[Dataset entries]
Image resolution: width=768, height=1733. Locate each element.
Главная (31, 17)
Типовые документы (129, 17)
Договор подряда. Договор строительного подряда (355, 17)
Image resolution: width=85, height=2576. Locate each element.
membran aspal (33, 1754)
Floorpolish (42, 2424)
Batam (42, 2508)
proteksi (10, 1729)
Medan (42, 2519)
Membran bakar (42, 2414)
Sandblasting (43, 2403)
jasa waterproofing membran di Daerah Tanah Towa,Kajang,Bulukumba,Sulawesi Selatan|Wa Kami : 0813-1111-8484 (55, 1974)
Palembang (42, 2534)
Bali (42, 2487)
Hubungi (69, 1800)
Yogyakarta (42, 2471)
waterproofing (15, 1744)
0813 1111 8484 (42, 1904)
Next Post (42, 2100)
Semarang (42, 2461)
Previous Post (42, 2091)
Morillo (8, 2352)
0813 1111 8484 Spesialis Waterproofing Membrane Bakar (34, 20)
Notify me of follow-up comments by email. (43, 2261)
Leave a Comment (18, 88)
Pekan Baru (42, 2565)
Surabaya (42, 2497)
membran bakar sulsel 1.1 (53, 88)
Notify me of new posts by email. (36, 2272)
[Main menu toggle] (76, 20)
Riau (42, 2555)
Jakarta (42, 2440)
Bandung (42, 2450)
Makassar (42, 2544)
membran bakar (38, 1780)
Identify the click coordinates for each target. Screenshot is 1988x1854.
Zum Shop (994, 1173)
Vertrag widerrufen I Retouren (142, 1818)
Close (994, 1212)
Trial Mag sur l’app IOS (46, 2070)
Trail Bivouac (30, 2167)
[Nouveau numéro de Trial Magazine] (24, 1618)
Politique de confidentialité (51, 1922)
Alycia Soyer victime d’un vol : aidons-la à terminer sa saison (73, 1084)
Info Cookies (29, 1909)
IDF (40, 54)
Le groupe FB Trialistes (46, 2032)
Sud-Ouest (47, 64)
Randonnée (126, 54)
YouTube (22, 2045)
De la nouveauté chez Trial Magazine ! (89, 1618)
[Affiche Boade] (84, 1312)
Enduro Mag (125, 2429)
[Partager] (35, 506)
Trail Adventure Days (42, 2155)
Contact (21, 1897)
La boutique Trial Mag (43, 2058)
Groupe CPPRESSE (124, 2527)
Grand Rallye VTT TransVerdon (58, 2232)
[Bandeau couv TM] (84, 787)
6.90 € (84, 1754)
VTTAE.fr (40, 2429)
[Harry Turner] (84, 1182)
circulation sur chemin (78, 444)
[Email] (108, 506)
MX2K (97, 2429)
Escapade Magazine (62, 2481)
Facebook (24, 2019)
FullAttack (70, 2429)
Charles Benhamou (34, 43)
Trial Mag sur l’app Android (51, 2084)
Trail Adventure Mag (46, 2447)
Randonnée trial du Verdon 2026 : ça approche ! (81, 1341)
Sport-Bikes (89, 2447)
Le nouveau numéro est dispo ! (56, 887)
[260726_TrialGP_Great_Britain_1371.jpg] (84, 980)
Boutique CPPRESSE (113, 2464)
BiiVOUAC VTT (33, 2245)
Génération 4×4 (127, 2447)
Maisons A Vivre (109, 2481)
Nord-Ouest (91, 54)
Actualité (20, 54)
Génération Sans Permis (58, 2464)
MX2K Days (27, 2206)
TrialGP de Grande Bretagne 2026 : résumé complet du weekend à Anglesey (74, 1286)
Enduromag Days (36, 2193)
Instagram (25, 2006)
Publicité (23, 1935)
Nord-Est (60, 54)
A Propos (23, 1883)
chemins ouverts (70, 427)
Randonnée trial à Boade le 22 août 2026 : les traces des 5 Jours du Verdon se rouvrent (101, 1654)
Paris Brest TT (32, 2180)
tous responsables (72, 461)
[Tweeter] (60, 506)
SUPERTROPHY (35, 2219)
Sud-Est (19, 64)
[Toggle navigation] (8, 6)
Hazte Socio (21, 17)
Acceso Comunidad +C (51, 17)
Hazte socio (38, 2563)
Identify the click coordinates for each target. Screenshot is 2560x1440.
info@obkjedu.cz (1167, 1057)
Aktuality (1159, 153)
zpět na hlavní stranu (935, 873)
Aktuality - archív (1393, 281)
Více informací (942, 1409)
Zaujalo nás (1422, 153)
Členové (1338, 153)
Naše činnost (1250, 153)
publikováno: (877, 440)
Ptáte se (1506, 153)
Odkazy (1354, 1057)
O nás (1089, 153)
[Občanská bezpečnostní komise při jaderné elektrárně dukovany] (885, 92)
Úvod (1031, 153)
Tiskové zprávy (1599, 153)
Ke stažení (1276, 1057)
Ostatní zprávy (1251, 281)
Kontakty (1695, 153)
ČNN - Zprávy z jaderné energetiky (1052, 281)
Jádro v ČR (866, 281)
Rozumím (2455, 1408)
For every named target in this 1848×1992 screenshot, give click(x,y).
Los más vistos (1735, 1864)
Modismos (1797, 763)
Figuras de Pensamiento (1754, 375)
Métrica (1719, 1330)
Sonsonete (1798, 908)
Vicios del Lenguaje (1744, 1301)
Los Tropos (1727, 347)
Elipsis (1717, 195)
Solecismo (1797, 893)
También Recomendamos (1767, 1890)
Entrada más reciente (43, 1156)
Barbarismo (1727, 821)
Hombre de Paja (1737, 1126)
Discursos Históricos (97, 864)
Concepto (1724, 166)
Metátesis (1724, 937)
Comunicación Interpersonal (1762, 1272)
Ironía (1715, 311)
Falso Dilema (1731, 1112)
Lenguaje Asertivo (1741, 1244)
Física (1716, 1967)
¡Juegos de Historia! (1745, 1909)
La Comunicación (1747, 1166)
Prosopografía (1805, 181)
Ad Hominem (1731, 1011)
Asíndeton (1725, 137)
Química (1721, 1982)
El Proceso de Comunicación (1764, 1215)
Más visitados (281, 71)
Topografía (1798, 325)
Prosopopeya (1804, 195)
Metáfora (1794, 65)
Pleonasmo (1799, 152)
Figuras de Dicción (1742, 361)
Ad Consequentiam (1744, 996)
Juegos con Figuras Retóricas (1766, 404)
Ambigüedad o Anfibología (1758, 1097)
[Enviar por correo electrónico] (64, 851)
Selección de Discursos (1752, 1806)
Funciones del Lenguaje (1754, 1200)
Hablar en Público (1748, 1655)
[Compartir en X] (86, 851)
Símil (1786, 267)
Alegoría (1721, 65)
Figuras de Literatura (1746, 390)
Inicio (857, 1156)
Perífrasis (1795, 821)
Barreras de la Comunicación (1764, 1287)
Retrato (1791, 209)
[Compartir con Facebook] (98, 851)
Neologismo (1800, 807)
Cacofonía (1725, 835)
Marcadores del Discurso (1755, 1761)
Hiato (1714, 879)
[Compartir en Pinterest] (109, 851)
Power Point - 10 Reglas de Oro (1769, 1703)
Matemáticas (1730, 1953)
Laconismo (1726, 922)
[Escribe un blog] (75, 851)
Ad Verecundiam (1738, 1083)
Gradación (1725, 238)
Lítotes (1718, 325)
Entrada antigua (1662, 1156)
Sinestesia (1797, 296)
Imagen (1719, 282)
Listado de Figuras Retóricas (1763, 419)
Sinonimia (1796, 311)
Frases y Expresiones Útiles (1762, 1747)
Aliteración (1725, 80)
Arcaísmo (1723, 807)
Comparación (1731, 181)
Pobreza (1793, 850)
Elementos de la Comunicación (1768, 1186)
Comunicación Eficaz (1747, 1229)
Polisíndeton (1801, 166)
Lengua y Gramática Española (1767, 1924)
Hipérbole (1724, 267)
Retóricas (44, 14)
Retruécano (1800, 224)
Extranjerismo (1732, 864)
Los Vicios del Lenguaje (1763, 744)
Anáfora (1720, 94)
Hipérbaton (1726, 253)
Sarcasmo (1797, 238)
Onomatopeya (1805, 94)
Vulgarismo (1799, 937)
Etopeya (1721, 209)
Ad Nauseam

What is required: The answer should be a number alone: the count of lines in the records that hold the word "resolution".

Result for this task: 2